Ich habe dafür absolut kein Verständnis. Und ich gebe zu, dass mich schon allein der surrende Ton, der die bösen Überfälle begleitet, zum Terrassen-Rambo macht. Zumal es tatsächlich so ist, dass es zur Erforschung von Geschwader-Attacken kein besseres Objekt als mich gäbe. Es bleibt nur ungeklärt, warum das so ist. An der orange-gelben Kleidung kann es wohl eher nicht liegen, die besitze ich nicht einmal. Und eine Schwitzfigur bin ich erst recht nicht. Es müssen also meine Pheromone sein. Denn laut Wissenschaft ist eine hohe Produktion des Sexuallockstoffs auch für Gelsen sehr anziehend (sagenhaft, für welche Ideen sich die Natur im Laufe der Evolution nicht zu blöd war).
Ritterrüstung
Daher würde ich am liebsten unseren ganzen Bezirk in ein Moskito-Netz hüllen. Oder mir zumindest bei einem Ritterrüstung-Versand ein Luxusmodell bestellen, um entspannt geharnischt mein Achterl zu trinken.

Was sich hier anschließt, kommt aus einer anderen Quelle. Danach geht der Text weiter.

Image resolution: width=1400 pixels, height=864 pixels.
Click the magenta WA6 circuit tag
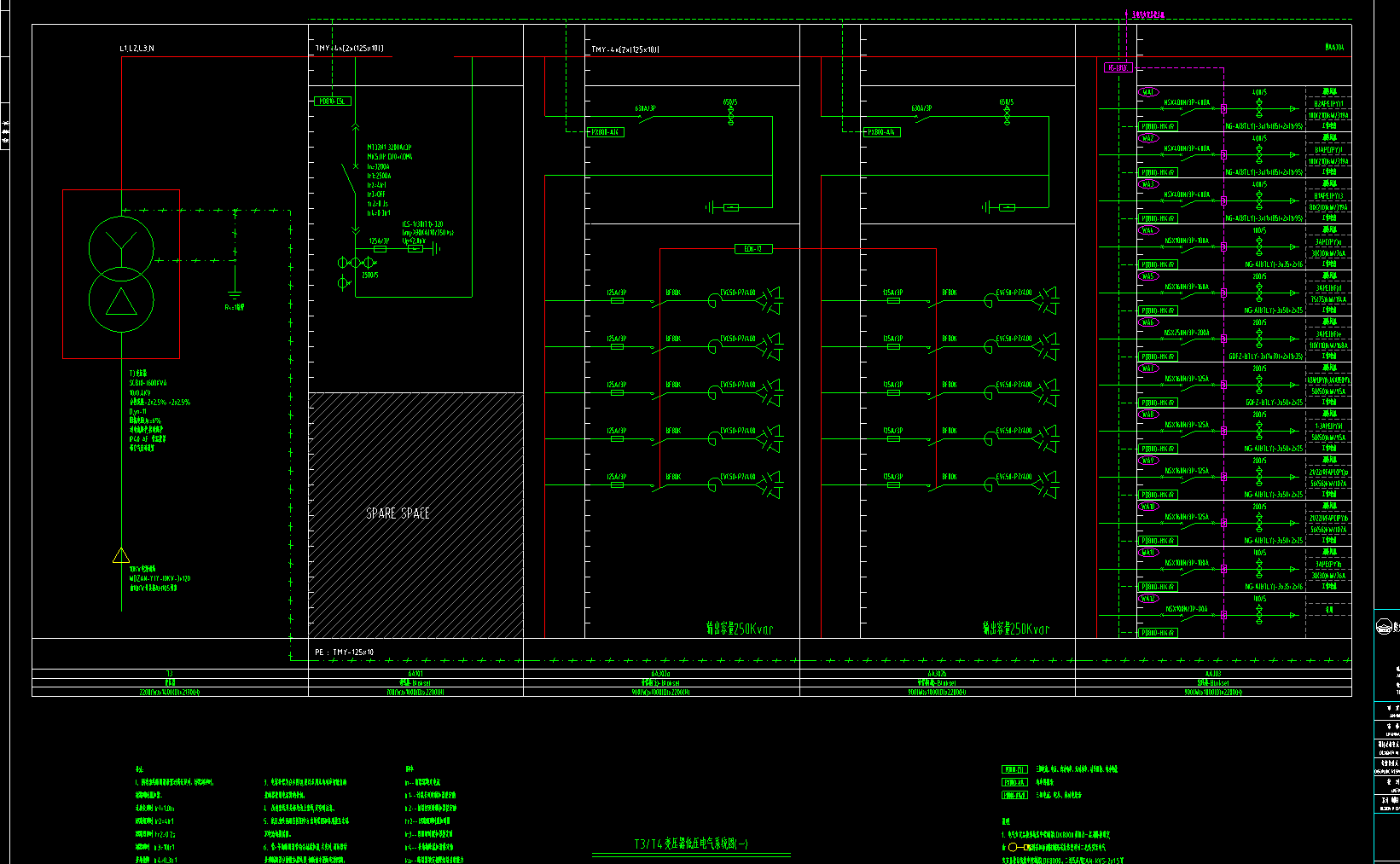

Denn was meine Frau gnadenhalber als Ach-ja-da-war-doch-einmal-was-Pointe anfügt, war in Wahrheit der blanke Horror. Als ich frisch verheiratet und ebenso frisch zerstochen von oben bis unten eingeschmiert bewegungslos im Schatten lag und immer nur zwei Sätze hörte: „Juckt es sehr?“ und „Nicht kratzen!“
Da darf man schon einmal ein bisserl hysterisch werden und jede erfolgreiche Jagd mit „Stirb’, Elende!“ kommentieren „Das ist schlecht für dein Karma“, sagt dann das neunmalkluge Weibchen an meiner Seite. Dabei ist ganz sicher das Gegenteil der Fall. Davon bin ich gelsenfest überzeugt.